** BEGIN Excerpted passage **

Antminer E9 Hash Board Repair Guide
I. Maintenance Platform / Tool / Equipment Preparation Requirements
1. Platform requirements:
Anti-static repair workbench (the workbench needs to be grounded), the reapirman must wear anti-static wrist straps.
2. Equipment requirements:
(1) Constant temperature soldering iron (350-380 degrees) and pointed soldering iron tip: used to solder the small patches such as patch resistors and capacitors;
(2) Hot air gun and BGA rework station: used for chip / BGA disassembly and welding;
(3) Multimeter: add the welded steel needles and put on a heat-shrinkable sleeves for easy measurement, Fluke is recommended;
(4) Oscilloscope: recommended to use Agilent;
(5) Network cable: connect to the Internet and have a stable network.
3. Test tool requirements:
(1) APW12 PSU (AP12_12V-15V_V1.2 and power adapter cable): used for power the hash board.
DIY: Use thick copper wires to connect the power supply and the hash board. It is recommended to use 4AWG copper wires with a length of less than 60cm, which are only used for PT2 and maintenance tests;
(2) Test fixture for V2.0 control board (test fixture part number: NA)
The positive and negative poles powering of the test fixture need to be equipped with a discharge resistor, and it is recommended to use a cement resistor of 20 ohms and above 100W. For easy repair, PicoBT multifunctional test fixture can also be used.
4. Maintenance auxiliary materials / tools:
(1) Solder paste M705, flux, board washing water and absolute alcohol, washing board water is used to clean up the flux residue after maintenance;
(2) Thermal gel, specification: Fujipoly SPG-30B, used to apply on the surface of the chip after maintenance;
(3) Ball planting stencil, tin suction wire, solder balls (ball diameter recommended 0.5mm): When replacing a new chip, it is necessary to plant the ball to the chip and then solder it to the hash board. Spread heat-conducting gel evenly on the surface of the chip and install it for heat dissipation device.
(4) Scanning gun
(5) Port adapter board RS232/TTL adapter board 3.3V
(6) Self-made short-circuit probe: Use pins for wiring and welding, and heat shrinkable sleeves to prevent short-circuiting between the probe and the small heat sink.
5. Common maintenance spare materials:
0402 resistors (0R, 51R, 10K, 4.7K,); 0402 capacitors (0.1uf, 1uf)
Ⅱ. Maintenance requirements
1. Pay attention to the operation method when replacing the chip. After replacing any accessories, the PCB board does not have obvious deformation. Check whether there are a few open and short circuits in the replaced parts and the surrounding areas.
2. Maintenance personnel must have certain electronic knowledge, more than one year of maintenance experience, and be proficient in BGA / QFN / LGA packaging welding technology.
3. After repairing, the hash board must be tested for more than two times and it is OK before it can pass!
4. Check whether the tools and fixtures can work normally, determine the parameters of the maintenance station test software, the version of the test fixture, etc.

** END Excerpted passage **

* **Problem statement**
Which thermal gel specification does the hash board repair guide call for on the chip surface after maintenance?

** BEGIN Dataset **

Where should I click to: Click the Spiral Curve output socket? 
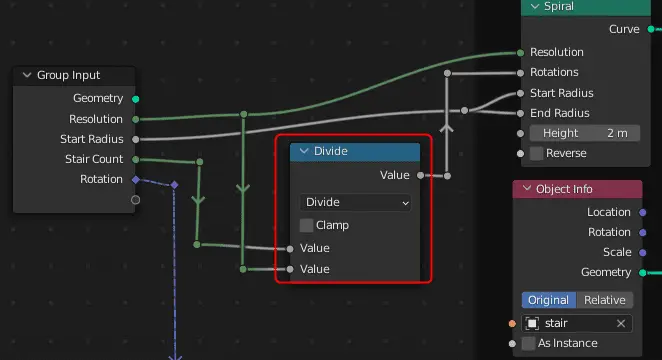(651, 29)
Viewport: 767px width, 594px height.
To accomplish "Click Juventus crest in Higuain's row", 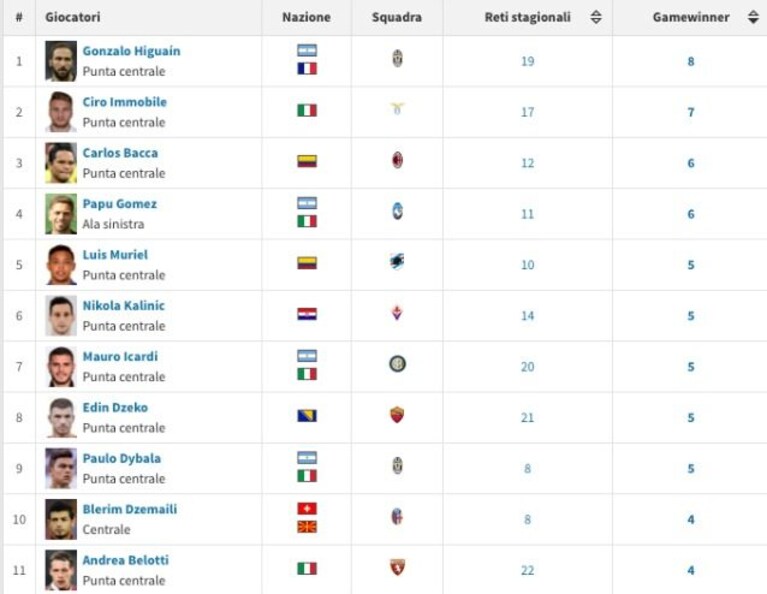I will [397, 59].

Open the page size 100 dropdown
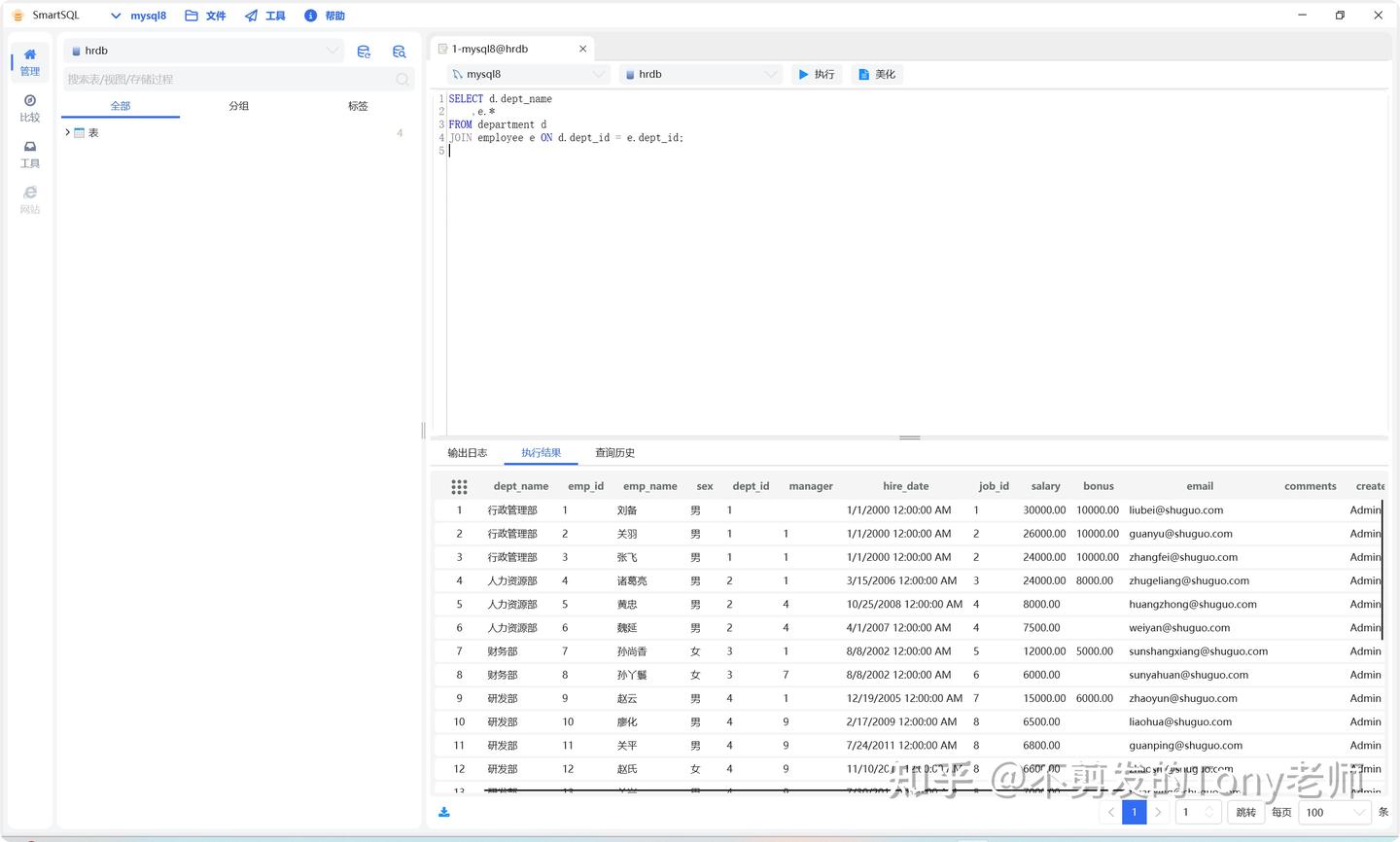1335,812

** END Dataset **

* **Correct result**
Fujipoly SPG-30B